Tuesday, 14 July 2009

Some of my heroes - Alouette Lark

Alouette Lark is a Quaker, member of Montreal Monthly Meeting.
Sculpture by Norwegian Gustav Vigeland

My Brave Hero: identity unknown

He was an unknown man in a humble position (perhaps a cleaner or porter) at one of the larger railway stations in Germany during WWII -- one of the places where the trains transporting the Jews to the camps were put on sidings, to allow military transport and freight trains to go on their way. This man heard the people in the cars calling out, begging for water – during journeys of four or more days. This man fetched water and passed it to them through the bars of the boxcars. His superiors noticed this and ordered him to stop. He disobeyed, and while still performing his duties continued for years to give water to as many Jews as he could. Many witnesses testified to this after the war. I heard of him from Jewish friends.

My Observant Hero: Ignaz Philipp Semmelweis
(see Wikipedia for more details)

This young doctor noticed, in 1847, while assisting a professor in a maternity hospital, that the ward where wealthy women were given regular physical examinations by doctors and medical students had a high death rate from puerperal fever (septicaemia aka blood poisoning, in the uterus), while poor women in the charity ward, untouched by doctors' hands, only attended by nurses during birth and recovery, rarely died. When he made the doctors and students wash their hands with chlorinated lime solution (i.e. bleach) before examining each woman, the death rate plummeted. Doctors were outraged by the young man's criticism of their methods and drove him out of the city. Yet his shrewd observation saved many women’s lives once his methods were adopted; years later, Pasteur's germ theory explained why. Semmelweis died tragically of septicaemia, when poor and persecuted by the medical establishment for his "crazy" ideas, he was locked up in an asylum and viciously beaten by guards.

My Clever Hero: Fridtjof Nansen and the Nansen passport
(see also Wikipedia)

This Polar explorer, adventurer, Norwegian diplomat and all-round amazing man became High Commissioner of the new League of Nations in 1921. Europe was full of stateless refugees who had been driven out by war, ethnic rivalries and prejudice. Without papers, they could be rejected or deported at any time. He devised a special League passport, bright yellow in colour, which was accepted by fifty-two nations, and named after him: the Nansen Passport. This enabled refugees to choose a country, settle down, work, have families, and eventually apply for citizenship. In many cases it literally saved their lives.

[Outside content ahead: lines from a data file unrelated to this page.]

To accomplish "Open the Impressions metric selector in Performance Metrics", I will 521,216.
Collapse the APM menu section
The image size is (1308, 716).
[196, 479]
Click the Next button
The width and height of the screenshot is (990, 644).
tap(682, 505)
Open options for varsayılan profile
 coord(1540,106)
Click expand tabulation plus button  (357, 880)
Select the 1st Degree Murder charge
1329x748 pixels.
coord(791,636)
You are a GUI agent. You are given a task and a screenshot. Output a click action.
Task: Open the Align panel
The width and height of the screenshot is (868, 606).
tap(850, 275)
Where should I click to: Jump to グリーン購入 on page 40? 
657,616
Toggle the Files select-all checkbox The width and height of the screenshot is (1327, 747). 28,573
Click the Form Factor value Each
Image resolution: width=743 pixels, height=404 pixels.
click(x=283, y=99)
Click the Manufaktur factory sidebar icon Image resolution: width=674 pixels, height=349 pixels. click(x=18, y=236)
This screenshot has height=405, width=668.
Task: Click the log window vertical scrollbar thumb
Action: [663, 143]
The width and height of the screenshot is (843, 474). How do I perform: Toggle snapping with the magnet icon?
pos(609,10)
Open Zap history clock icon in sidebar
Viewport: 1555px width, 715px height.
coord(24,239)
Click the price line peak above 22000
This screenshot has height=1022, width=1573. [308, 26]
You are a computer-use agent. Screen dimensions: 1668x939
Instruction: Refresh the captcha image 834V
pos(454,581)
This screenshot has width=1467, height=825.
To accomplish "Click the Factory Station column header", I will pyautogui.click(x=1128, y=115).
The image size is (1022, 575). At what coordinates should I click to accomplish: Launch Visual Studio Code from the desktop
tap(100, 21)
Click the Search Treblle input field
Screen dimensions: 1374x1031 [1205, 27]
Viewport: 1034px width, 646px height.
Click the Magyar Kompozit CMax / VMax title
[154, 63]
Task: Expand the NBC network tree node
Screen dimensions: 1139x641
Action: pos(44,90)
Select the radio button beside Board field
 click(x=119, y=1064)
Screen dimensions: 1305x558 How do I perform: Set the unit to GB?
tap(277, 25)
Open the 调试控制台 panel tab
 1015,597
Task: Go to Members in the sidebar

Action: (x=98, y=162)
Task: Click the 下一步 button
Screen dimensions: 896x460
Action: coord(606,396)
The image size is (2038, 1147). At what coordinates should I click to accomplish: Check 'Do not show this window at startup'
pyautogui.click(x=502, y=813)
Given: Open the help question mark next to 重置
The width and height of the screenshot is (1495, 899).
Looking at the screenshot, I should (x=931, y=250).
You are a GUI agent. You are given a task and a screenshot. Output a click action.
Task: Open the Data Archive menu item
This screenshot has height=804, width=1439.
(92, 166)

My Current Hero: Stephen Lewis (see the Steven Lewis Foundation)

Who else but our own Stephen Lewis who is helping the thousands of grandmothers desperately trying to raise their grandchildren after AIDS killed their children.

1 comment:

Ann Jarnet said...

Thanks for this. In 1981, Kurt Vonnegut gave a fascinating commencement address (http://www.vonnegutweb.com/vonnegutia/commencement/southampton.html) presenting the same hero, Ignaz Semmelweis. I read it somewhere (perhaps Harper's magazine) and lost it over several moves. I've been looking for this address for years!